Among the entries below, find the lines with the word "screenshot" and return them.

## DATA RECORDS
════

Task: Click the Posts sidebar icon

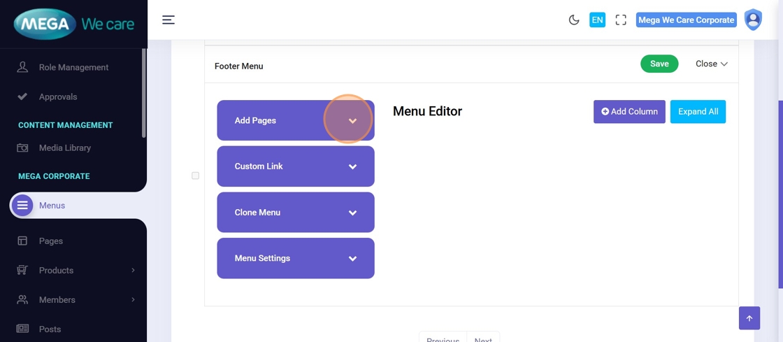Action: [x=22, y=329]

════

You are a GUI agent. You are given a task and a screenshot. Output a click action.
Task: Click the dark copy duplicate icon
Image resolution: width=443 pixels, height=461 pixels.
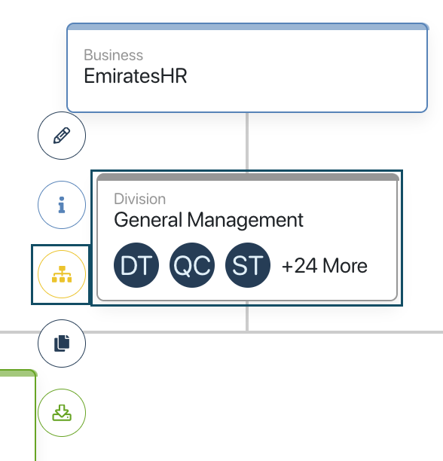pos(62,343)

════

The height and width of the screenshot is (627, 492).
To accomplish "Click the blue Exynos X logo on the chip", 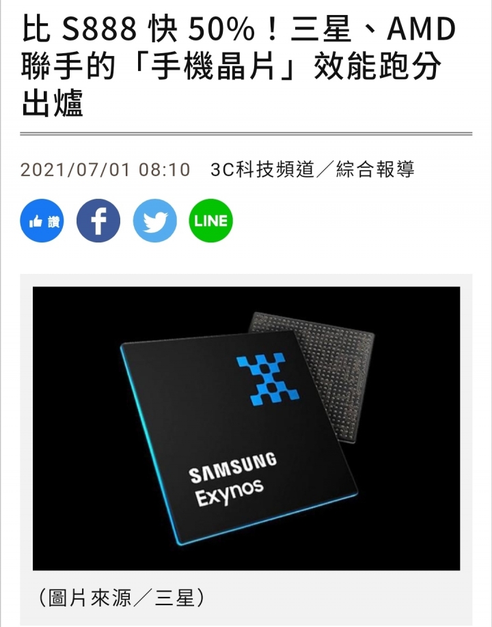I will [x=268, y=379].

════

## RESPONSE AREA
You are a GUI agent. You are given a task and a screenshot. Output a click action.
The height and width of the screenshot is (627, 492).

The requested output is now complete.